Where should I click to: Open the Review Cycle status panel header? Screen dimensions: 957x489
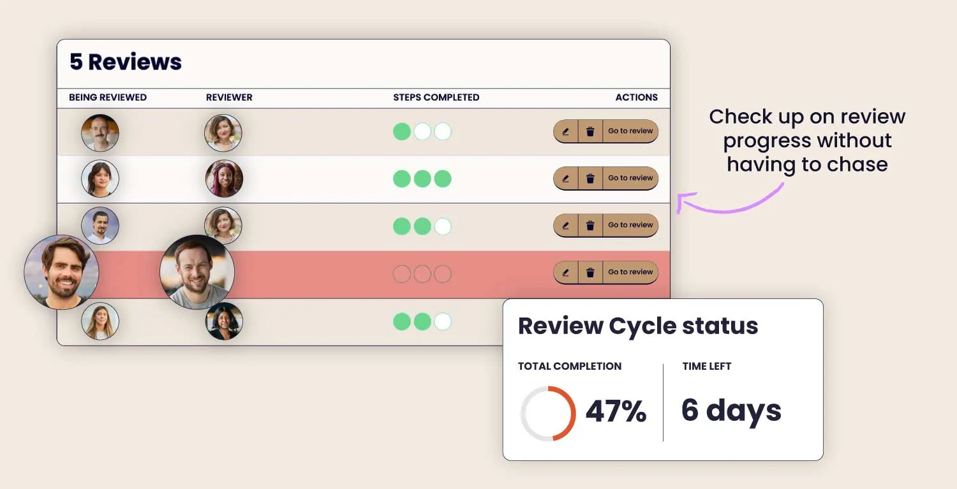click(x=638, y=326)
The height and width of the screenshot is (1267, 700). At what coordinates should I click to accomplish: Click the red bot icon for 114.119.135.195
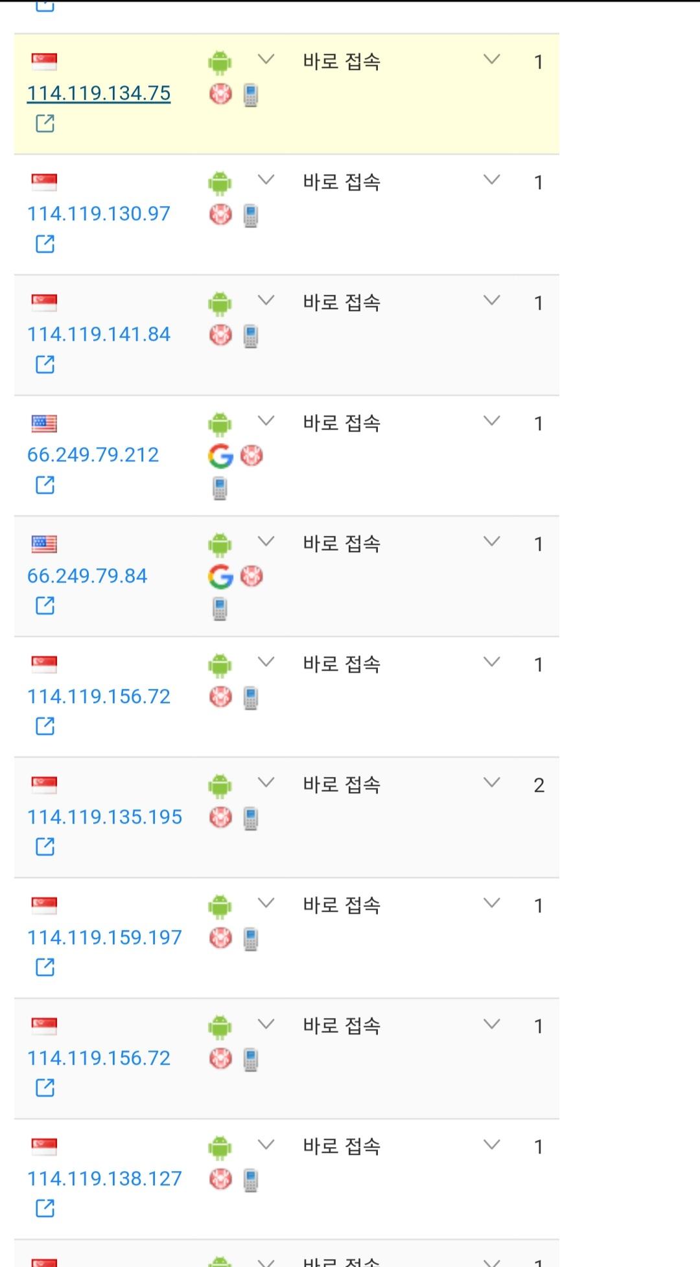click(220, 817)
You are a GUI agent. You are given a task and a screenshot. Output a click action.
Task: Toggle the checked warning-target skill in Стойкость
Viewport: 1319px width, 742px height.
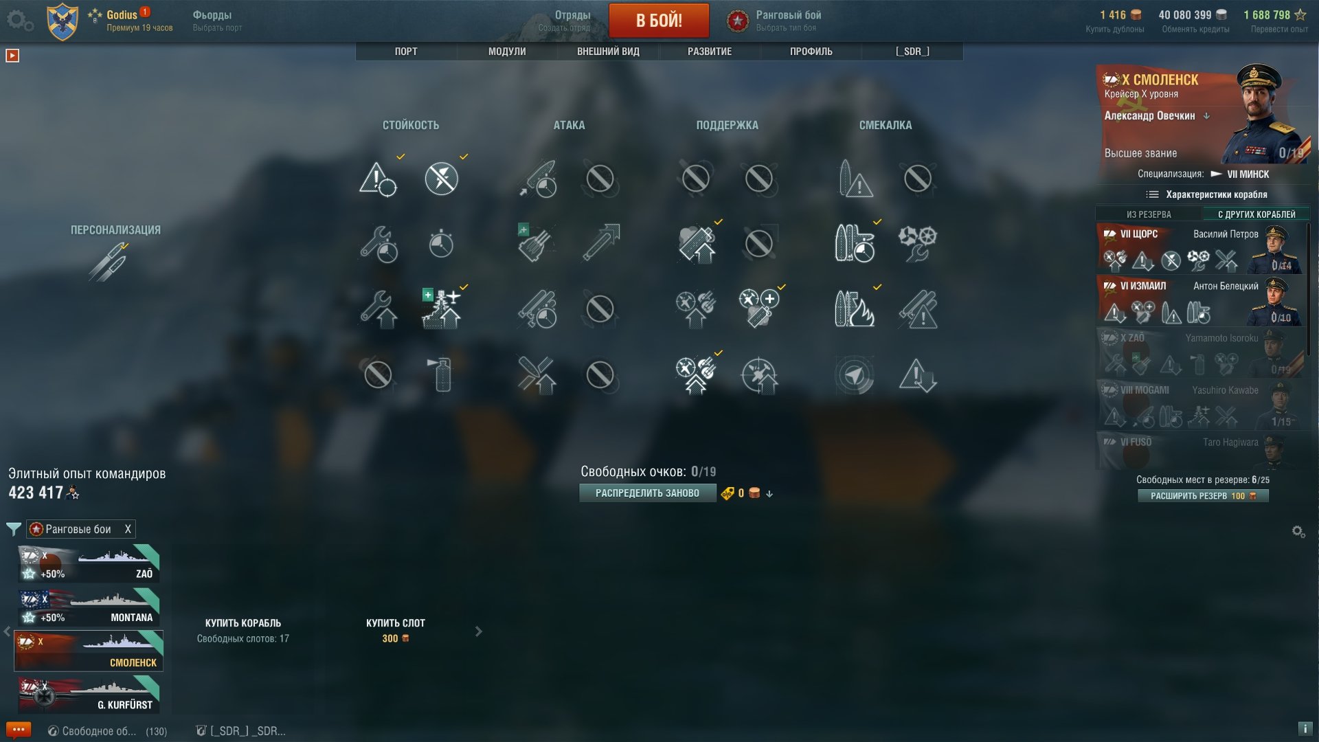(378, 179)
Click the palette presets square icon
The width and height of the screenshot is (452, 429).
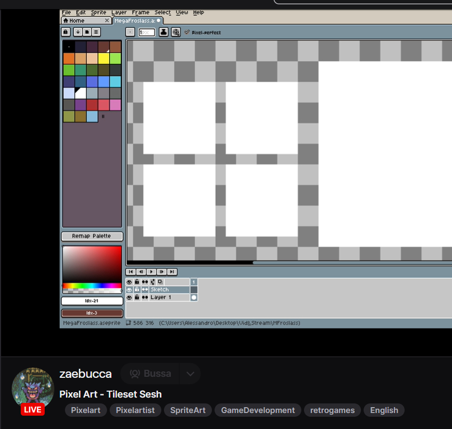[87, 32]
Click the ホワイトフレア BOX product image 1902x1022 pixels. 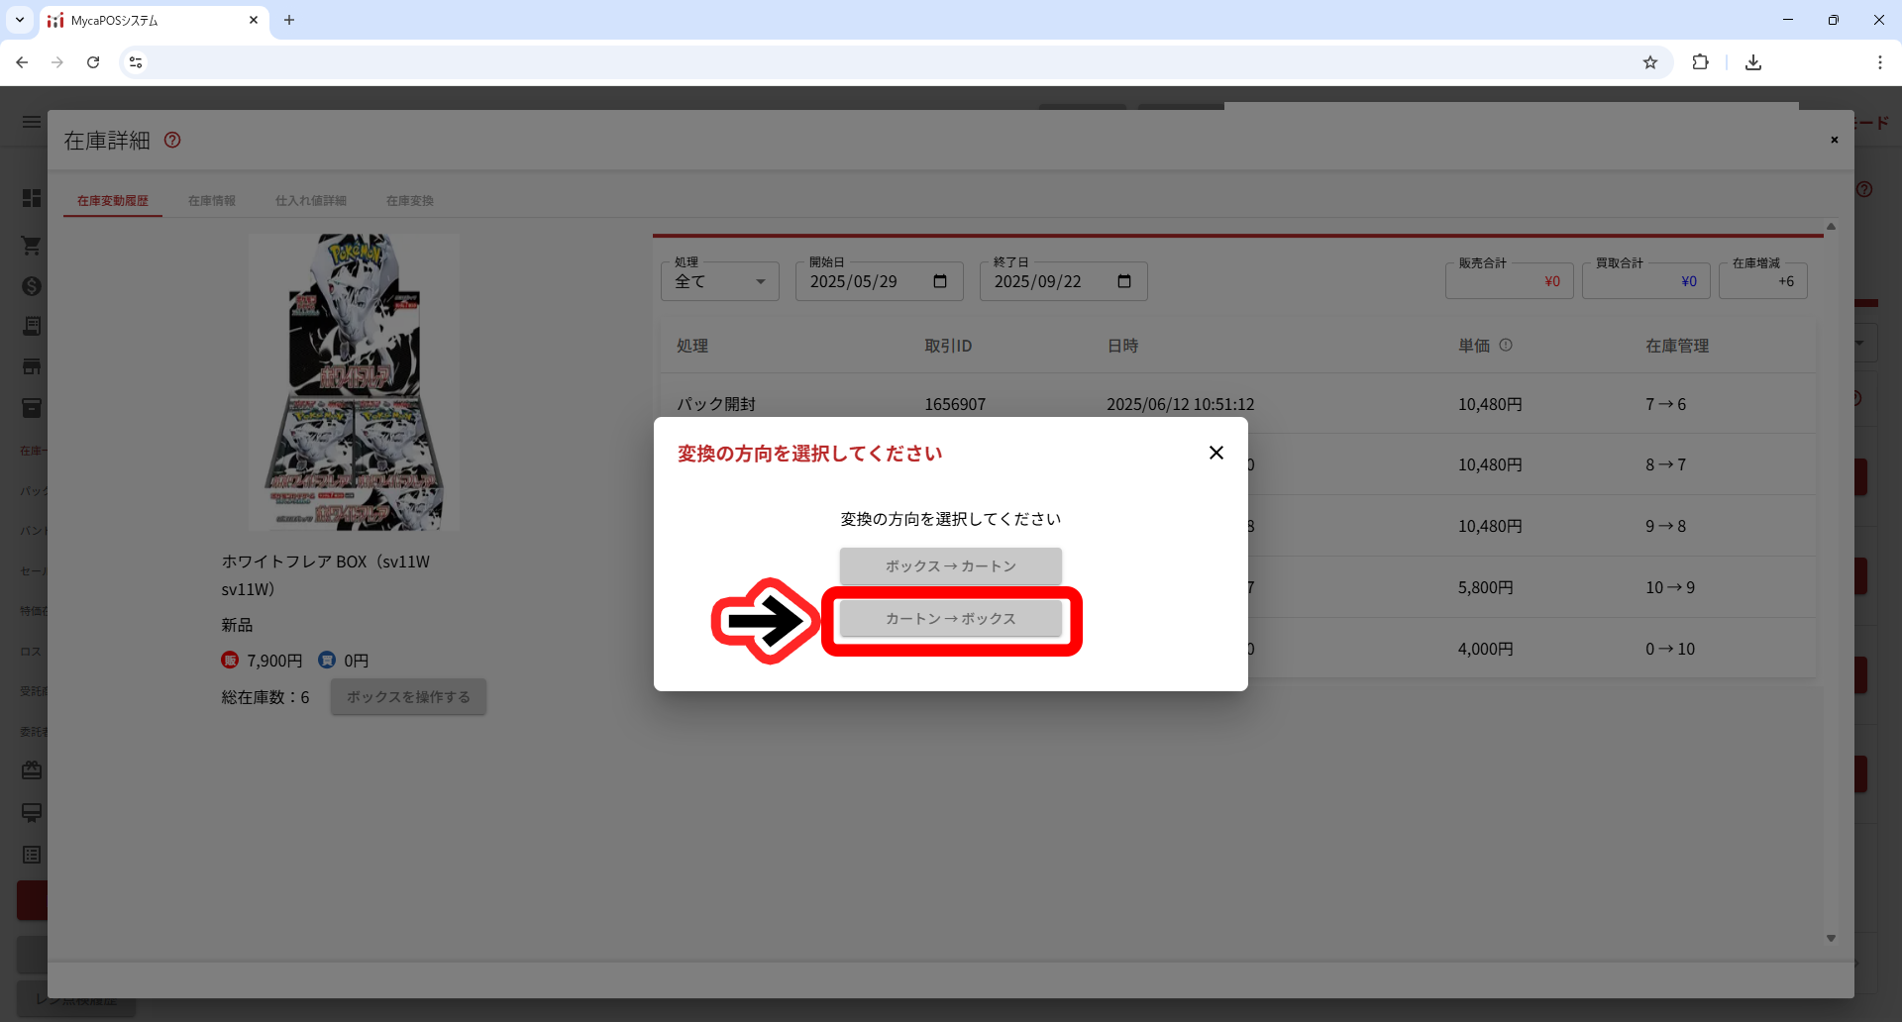pyautogui.click(x=354, y=382)
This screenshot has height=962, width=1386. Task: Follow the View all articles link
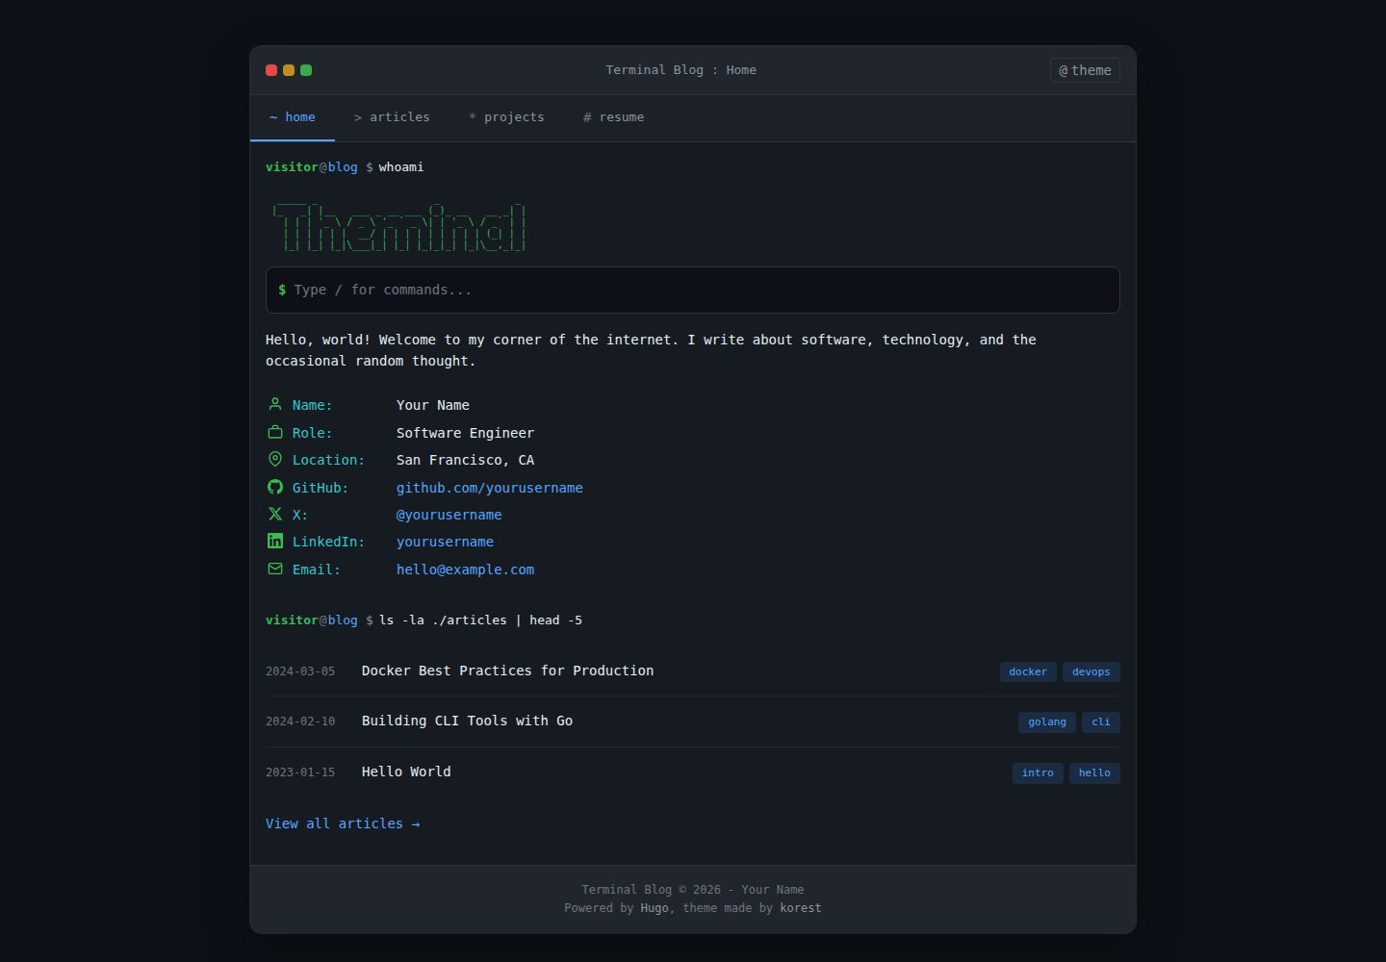point(343,823)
^^^^^^^^^^^^^^^^
▶ Task objective
Leaving all pictures out, output exactly the lines of the material above from the line with "You are a GUI" to the line with "Click the palette presets square icon", both included.

▶ Exercise solution
You are a GUI agent. You are given a task and a screenshot. Output a click action.
Task: Toggle the checked warning-target skill in Стойкость
Viewport: 1319px width, 742px height.
(378, 179)
Click the palette presets square icon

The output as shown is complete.